* Begin *

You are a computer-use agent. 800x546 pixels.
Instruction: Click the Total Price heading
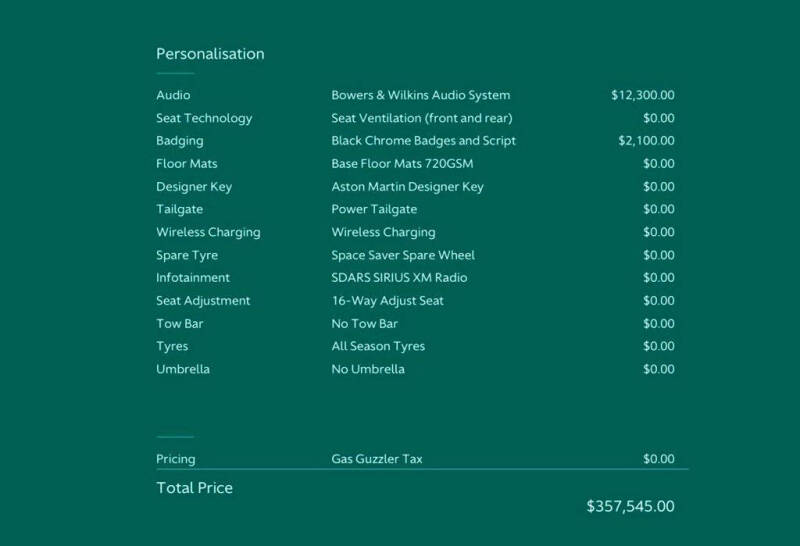[x=194, y=488]
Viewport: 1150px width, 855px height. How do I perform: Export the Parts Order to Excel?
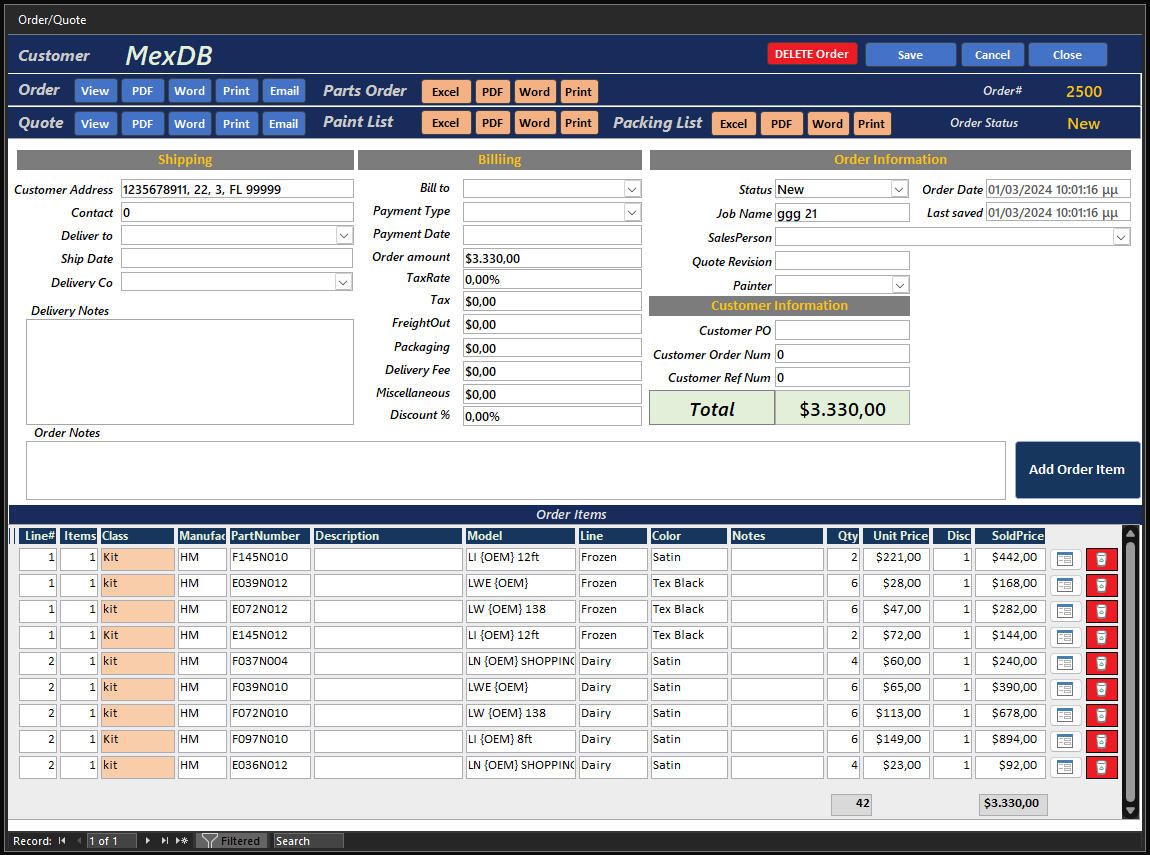point(445,91)
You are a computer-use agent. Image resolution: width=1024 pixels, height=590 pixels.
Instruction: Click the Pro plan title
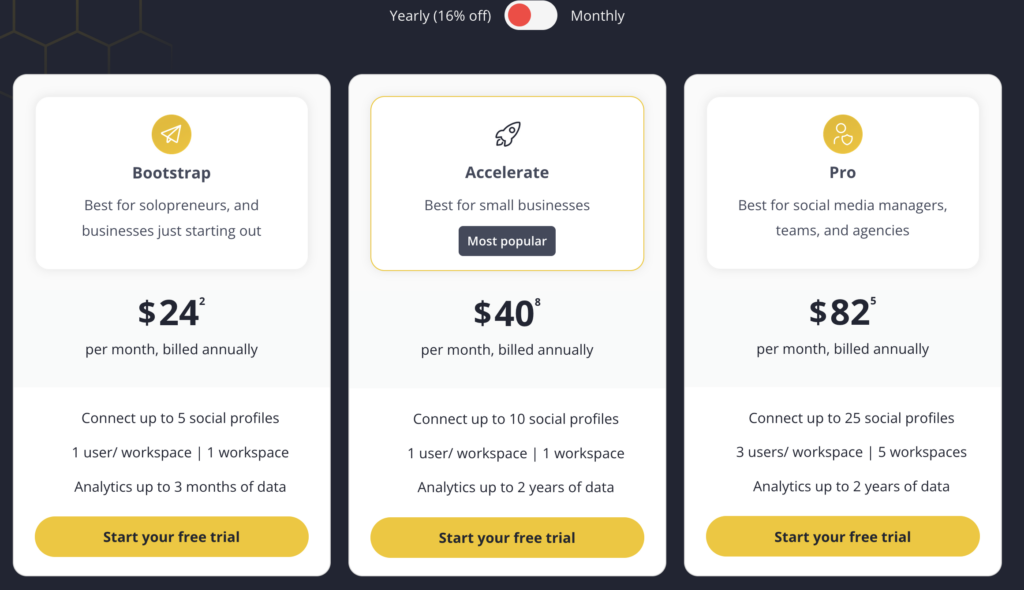(842, 172)
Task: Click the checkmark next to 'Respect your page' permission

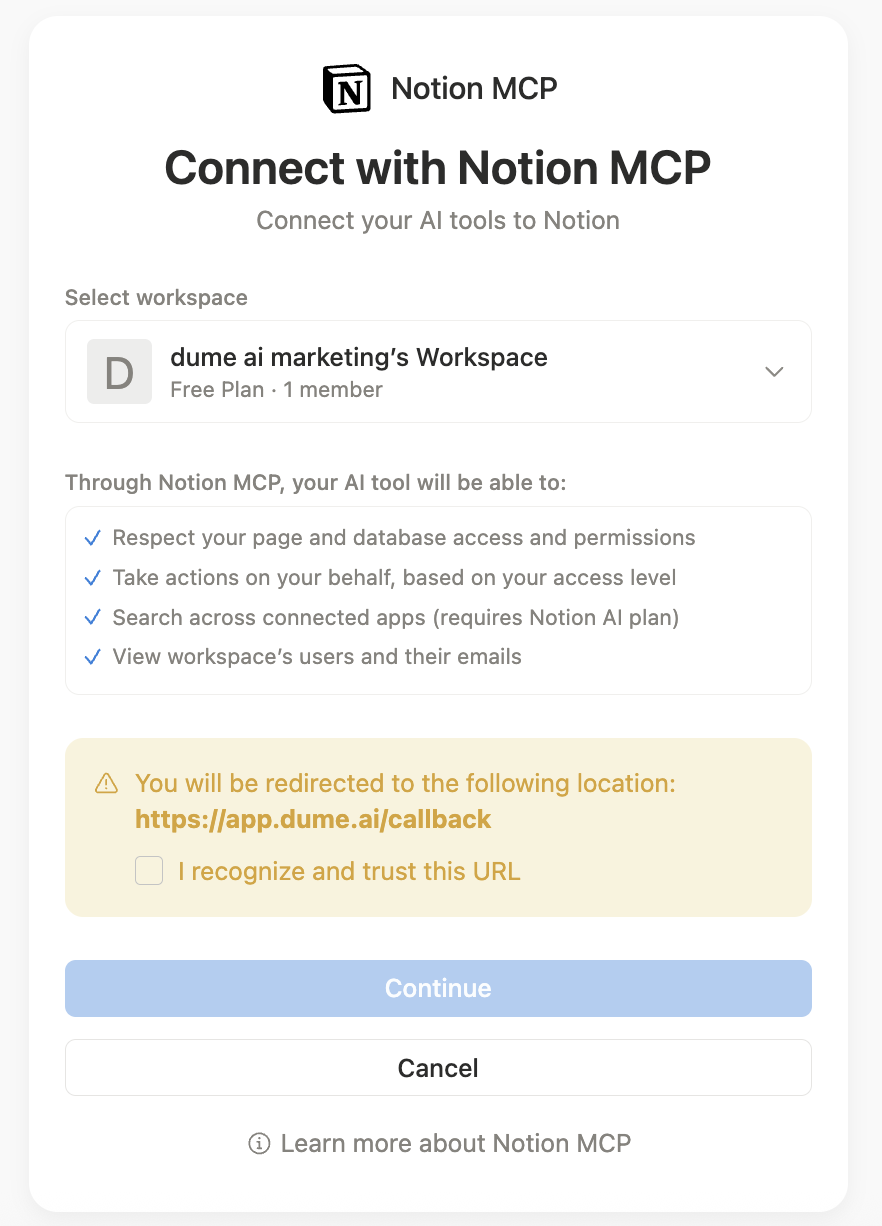Action: pos(92,537)
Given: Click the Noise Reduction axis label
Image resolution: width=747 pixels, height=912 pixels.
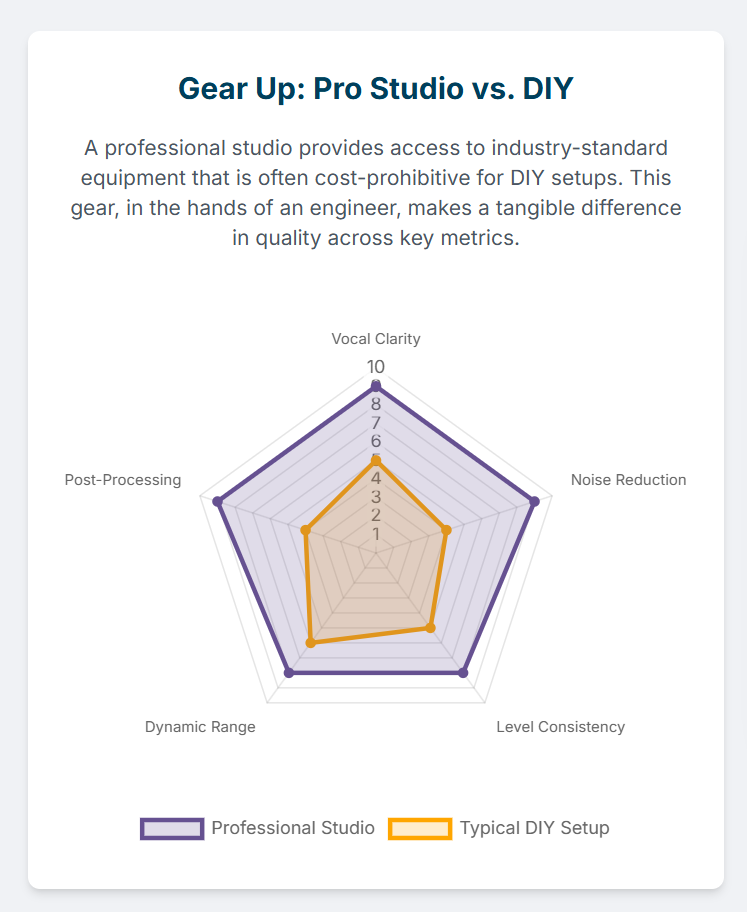Looking at the screenshot, I should click(x=628, y=480).
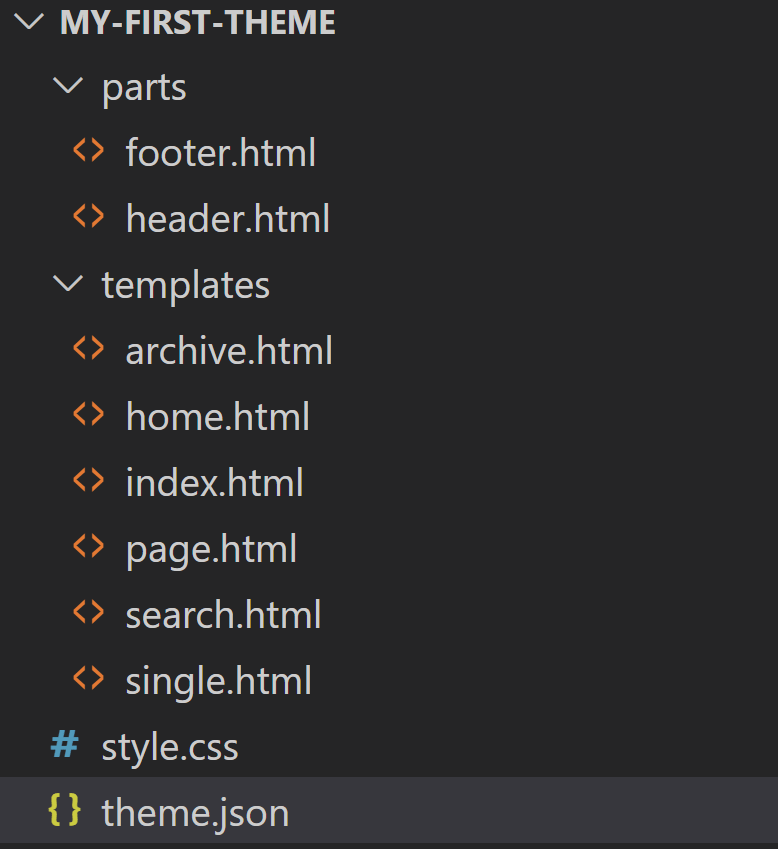The width and height of the screenshot is (778, 849).
Task: Collapse the templates folder chevron
Action: point(68,283)
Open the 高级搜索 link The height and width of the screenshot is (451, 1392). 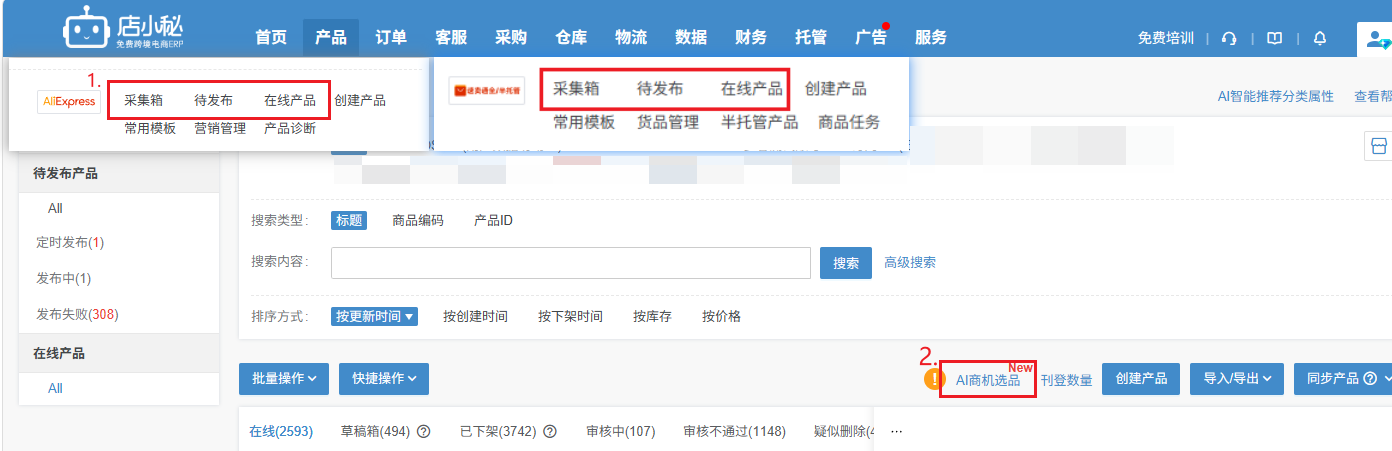coord(910,263)
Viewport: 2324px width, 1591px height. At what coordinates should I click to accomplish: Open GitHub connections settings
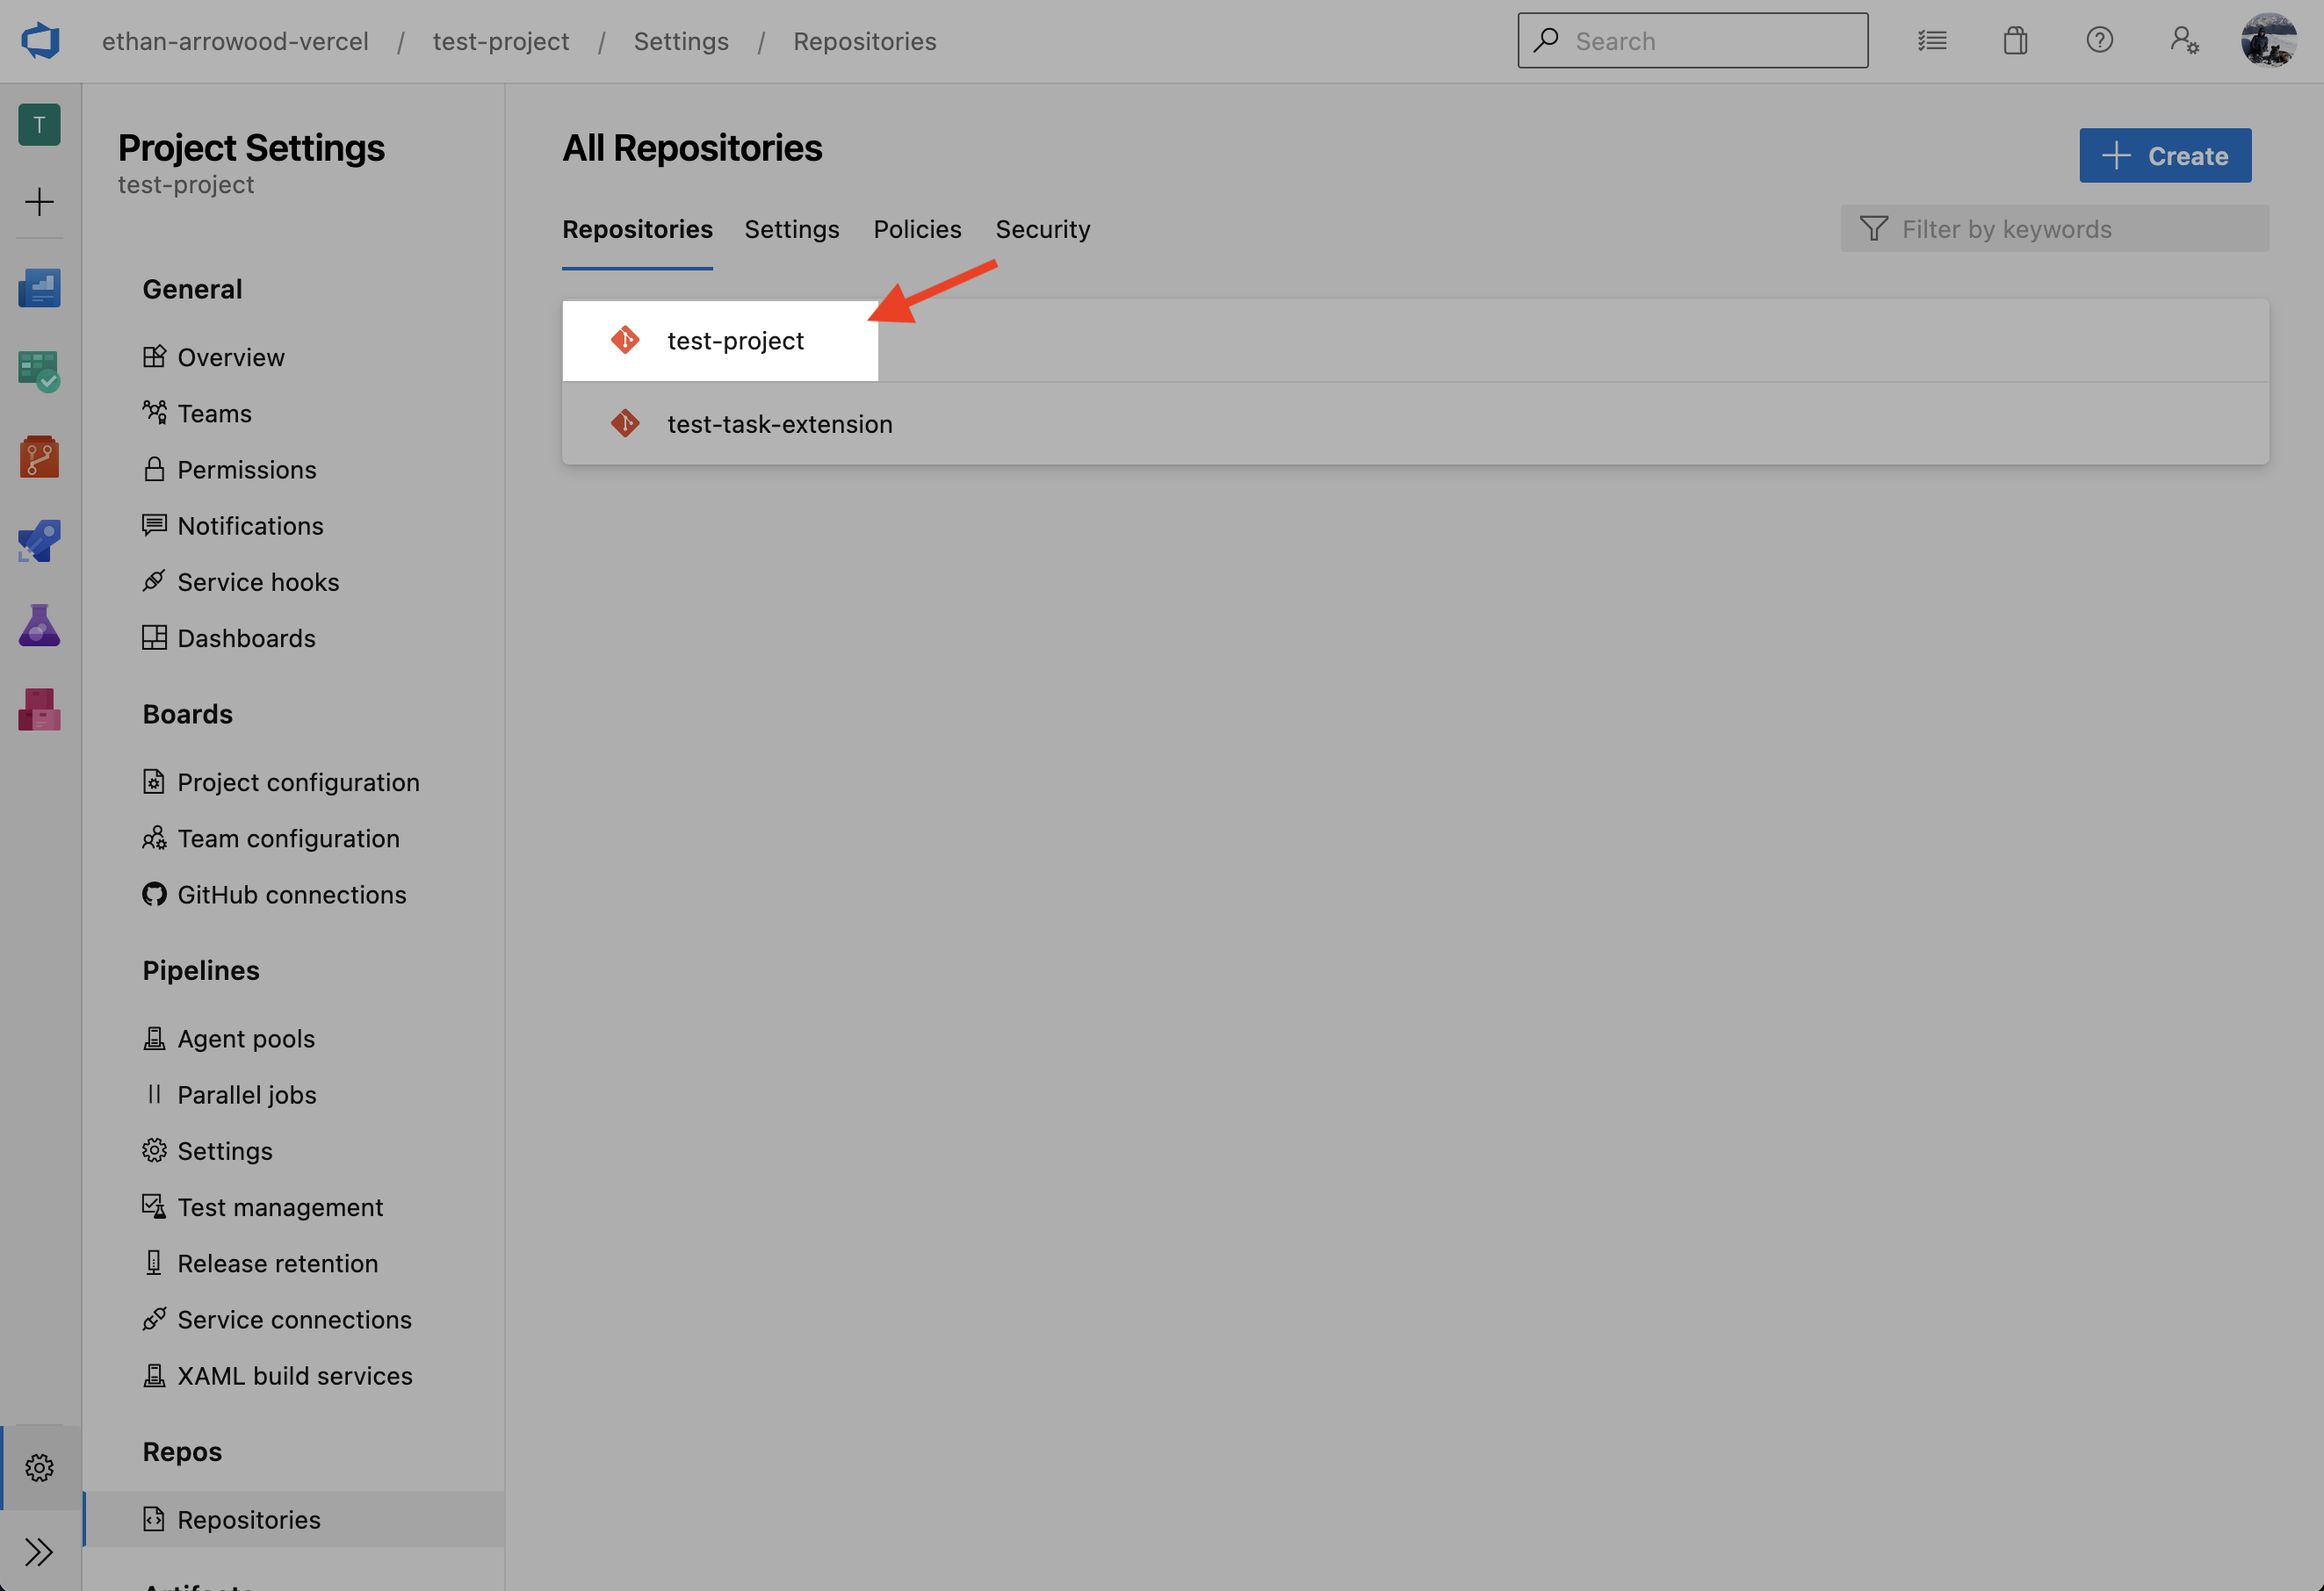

* End *

#### Work to do
Find every line in the records that contains the string "Instruction", matching case exactly, and copy each of those lines.

#### Solution to the exercise
Instruction: Click the Total Price heading
Instruction: Click the Pro plan title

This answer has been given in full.